THE REQUEST:
Please identify each line in the entries below that contains the string "perform" and copy those lines. Case counts.

Entries on where items appear:
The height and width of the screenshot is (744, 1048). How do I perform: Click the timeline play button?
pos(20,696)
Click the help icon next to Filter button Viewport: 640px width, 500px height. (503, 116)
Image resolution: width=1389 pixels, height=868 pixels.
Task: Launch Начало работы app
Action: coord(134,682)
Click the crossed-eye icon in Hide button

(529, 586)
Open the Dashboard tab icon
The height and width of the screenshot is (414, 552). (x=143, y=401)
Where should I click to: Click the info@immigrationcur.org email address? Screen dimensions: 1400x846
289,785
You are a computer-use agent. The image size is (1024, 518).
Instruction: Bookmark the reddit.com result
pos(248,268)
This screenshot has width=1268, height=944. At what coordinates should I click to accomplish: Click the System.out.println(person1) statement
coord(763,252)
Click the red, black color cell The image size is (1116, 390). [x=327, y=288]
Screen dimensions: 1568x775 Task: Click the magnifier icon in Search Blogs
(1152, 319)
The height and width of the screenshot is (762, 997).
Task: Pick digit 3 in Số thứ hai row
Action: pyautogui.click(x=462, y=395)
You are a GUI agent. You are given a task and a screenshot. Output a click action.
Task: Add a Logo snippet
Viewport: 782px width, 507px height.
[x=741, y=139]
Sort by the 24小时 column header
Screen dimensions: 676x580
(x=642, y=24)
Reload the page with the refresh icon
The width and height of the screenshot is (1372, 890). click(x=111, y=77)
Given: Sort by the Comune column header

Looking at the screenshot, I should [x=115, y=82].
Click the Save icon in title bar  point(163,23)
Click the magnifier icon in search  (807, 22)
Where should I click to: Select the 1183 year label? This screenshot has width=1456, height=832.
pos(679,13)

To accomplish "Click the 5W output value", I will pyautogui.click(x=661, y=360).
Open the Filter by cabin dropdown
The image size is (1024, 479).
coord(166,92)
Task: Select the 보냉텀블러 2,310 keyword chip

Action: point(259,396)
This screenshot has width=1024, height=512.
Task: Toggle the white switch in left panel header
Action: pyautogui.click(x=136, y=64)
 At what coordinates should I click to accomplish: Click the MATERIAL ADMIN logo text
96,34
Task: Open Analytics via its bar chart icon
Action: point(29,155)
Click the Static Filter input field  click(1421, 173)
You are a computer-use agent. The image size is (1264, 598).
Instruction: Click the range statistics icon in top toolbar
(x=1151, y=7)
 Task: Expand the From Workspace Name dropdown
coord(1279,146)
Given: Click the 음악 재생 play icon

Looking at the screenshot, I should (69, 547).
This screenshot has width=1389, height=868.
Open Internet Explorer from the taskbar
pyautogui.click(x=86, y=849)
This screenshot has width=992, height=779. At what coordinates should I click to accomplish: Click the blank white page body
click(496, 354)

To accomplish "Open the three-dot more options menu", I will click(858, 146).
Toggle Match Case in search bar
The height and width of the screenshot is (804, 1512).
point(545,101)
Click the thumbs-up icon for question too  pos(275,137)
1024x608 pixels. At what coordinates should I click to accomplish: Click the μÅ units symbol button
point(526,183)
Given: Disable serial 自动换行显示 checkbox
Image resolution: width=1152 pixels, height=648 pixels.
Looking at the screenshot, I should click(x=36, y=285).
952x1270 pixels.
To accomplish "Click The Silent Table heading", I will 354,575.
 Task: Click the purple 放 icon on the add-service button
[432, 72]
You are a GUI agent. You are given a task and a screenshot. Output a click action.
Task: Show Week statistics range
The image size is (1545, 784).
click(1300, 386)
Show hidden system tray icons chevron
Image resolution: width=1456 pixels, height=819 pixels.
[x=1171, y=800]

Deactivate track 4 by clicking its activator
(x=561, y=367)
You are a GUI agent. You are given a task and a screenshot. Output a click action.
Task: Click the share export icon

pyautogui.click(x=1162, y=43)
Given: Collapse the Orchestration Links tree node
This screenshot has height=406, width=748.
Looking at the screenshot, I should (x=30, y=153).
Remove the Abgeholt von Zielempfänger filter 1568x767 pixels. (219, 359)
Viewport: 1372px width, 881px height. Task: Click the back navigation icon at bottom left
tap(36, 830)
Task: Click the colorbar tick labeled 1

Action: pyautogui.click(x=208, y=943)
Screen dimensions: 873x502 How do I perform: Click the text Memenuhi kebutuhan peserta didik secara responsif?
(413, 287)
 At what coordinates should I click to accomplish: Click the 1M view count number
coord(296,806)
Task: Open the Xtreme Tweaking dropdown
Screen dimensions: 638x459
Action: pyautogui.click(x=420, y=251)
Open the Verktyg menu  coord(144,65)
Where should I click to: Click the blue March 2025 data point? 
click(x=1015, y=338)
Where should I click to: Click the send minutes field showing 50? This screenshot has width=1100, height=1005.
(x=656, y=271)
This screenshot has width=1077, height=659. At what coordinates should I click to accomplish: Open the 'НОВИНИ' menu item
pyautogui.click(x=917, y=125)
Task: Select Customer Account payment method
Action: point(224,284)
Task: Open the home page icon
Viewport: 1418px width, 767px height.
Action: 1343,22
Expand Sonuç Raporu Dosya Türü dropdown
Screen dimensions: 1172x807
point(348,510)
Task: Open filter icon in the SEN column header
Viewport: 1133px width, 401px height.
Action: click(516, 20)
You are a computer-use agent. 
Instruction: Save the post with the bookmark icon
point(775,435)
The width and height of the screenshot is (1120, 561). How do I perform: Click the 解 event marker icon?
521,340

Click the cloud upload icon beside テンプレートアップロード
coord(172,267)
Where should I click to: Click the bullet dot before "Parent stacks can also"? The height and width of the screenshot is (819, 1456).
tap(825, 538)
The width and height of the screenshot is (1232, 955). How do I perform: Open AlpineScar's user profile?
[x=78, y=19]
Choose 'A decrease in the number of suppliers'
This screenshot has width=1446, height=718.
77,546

RESPONSE:
The height and width of the screenshot is (744, 1048). How do I perform: Click the timeline play button?
Screen dimensions: 873x502 How do I perform: Click the text Memenuhi kebutuhan peserta didik secara responsif?
The width and height of the screenshot is (1120, 561). How do I perform: Click the 解 event marker icon?
The width and height of the screenshot is (1232, 955). How do I perform: Open AlpineScar's user profile?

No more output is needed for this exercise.